The web application provides full access to all features without any installation required.

For local deployment or development, please see the installation instructions below. Please note that the local version utilizes SQLite out of necessity and lacks the same optimized Redis caching and efficiency of the deployed application's PostgreSQL database. Additionally, the resultant SQLite file created based on the prerelease data is large (>10GB).

Data Overview

Isoform Gazer integrates two complementary data modalities using a shared GTF reference to provide integration across sequencing technologies and datasets:

Long-Read Isoform Data (Human & Mouse)

  • Data Sources: ENCODE4 PacBio long-read RNA-seq
  • Data Overview: 199,406 RNA transcripts across 55 human cell types and 170,977 transcripts across 9 mouse cell types
  • Data Processing:
    • Raw reads aligned with Minimap2 and filtered for high-quality mappings (MAPQ ≥ 60)
    • Full-length reads selected based on annotated first and last exon overlap
    • Isoforms collapsed using FLAIR logic based on shared internal junction coordinates
    • High-confidence transcripts required ≥10 supporting reads across all samples
    • Novel isoforms assigned reproducible hash-based identifiers (SHA256)

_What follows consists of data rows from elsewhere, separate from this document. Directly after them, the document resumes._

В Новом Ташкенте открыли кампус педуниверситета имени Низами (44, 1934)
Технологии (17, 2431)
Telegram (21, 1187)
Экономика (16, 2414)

For a full description of the data processing pipeline, please refer to the associated preprint by Schertzer, M., Park, S., et al. (2025) and its accompanying repository for all analysis scripts.

Single-Cell Smart-seq2 Junction Data (Human & Mouse)

  • Data Sources: Publicly available Smart-seq2 datasets from:
    • Tabula Sapiens V2 (human)
    • Tabula Muris Senis (mouse)
    • Allen Brain Atlas human brain single-nuclei Smart-seq2
    • Allen Brain Atlas mouse single-nuclei RNA-seq
  • Data Overview:: 12,491,650 junctions across 50 human cell types and 14,462,791 junctions across 50+ mouse cell types
  • Data Processing:
    • Splice junctions extracted using Regtools and ATSEmapper pipeline
    • Validated canonical splice site motifs (GT-AG, GC-AG, AT-AC)
    • Annotated relative to long-read derived GTF files for direct integration
    • Alternative Transcript Structure Events (ATSEs) identified via splice graph construction
    • Single-cell counts aggregated into pseudobulk profiles by cell type

For a full description of the data processing pipeline, please refer to the associated LeafletFA preprint by Isaev, K. (2025) and the accompanying ATSEmapper pipeline repository for all analysis scripts.

Data Availability

To run Isoform Gazer locally, master table data is available through the v0.0.0 prerelease.

Option 1: Automatic Download (Recommended)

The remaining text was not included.